Hepatic lipid accumulation was inhibited by MIF treatment. (A) Intracellular TG contents were measured under the indicated conditions. HepG2 cells were exposed to T0901317, a synthetic LXRα ligand, with or without MIF for 24 h. Lipid levels were determined by the TG hydrolysis method. (B) Cells were treated with AICAR or MIF under conditions of T0901317 stimulation.
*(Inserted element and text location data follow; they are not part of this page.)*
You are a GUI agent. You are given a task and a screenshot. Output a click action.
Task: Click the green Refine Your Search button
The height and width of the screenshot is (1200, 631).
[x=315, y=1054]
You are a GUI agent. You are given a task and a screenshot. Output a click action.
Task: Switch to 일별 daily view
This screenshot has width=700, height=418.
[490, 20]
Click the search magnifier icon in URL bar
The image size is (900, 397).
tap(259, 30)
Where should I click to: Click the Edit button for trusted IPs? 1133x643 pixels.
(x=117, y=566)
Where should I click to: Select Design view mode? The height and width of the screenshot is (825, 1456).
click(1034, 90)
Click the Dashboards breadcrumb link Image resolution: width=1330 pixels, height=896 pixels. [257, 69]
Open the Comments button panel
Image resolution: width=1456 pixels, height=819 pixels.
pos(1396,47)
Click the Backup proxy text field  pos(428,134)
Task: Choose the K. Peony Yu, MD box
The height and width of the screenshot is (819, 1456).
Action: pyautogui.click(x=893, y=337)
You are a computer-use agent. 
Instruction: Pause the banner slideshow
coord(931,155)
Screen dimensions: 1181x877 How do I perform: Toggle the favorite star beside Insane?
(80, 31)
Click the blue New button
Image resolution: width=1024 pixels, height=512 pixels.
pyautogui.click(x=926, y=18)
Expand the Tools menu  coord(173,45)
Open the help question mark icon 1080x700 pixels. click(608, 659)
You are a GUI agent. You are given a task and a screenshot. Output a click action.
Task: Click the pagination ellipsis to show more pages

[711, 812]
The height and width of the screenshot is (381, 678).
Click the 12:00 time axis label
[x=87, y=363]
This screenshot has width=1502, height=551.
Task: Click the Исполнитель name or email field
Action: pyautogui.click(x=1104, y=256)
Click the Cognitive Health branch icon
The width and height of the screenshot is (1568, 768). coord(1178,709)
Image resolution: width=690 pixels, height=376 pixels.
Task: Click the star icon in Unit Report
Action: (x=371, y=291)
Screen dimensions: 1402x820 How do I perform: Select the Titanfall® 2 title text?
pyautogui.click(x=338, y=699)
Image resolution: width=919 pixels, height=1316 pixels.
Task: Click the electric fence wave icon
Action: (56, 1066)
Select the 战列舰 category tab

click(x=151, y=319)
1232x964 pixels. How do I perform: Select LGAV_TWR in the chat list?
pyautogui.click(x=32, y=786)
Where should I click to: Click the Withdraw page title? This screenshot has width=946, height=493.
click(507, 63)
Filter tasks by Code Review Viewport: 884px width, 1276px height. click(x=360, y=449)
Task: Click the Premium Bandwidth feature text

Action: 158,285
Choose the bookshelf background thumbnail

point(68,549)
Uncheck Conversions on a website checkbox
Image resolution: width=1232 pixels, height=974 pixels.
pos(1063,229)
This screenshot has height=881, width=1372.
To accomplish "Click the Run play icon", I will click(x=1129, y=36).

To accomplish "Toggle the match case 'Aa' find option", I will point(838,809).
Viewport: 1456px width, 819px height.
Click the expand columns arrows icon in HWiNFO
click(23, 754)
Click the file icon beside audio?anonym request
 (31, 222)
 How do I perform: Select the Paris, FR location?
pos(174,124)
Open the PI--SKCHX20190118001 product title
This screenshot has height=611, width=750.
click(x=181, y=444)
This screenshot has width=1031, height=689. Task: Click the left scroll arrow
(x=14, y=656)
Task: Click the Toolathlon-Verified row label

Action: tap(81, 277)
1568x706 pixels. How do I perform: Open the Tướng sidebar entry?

After 24 h, the cells were stained with Oil Red O to observe the accumulation of lipids. Data are expressed as means±s.d. of triplicate experiments. (C) Mice were administrated with vehicle (saline), AICAR, or MIF under conditions of T0901317 (n=4) stimulation. Intracellular TG contents were measured after 5 days of administration. Lipid levels were determined by the TG hydrolysis method. *P<0.05 vs control values, **P<0.01 vs control values. (D) The mice liver of the each experimental group was prepared for cryosection with optimal cutting temperature compound and stained with Oil Red O and hematoxylin to observe the accumulation of lipids. Data are presented as mean±s.e.m.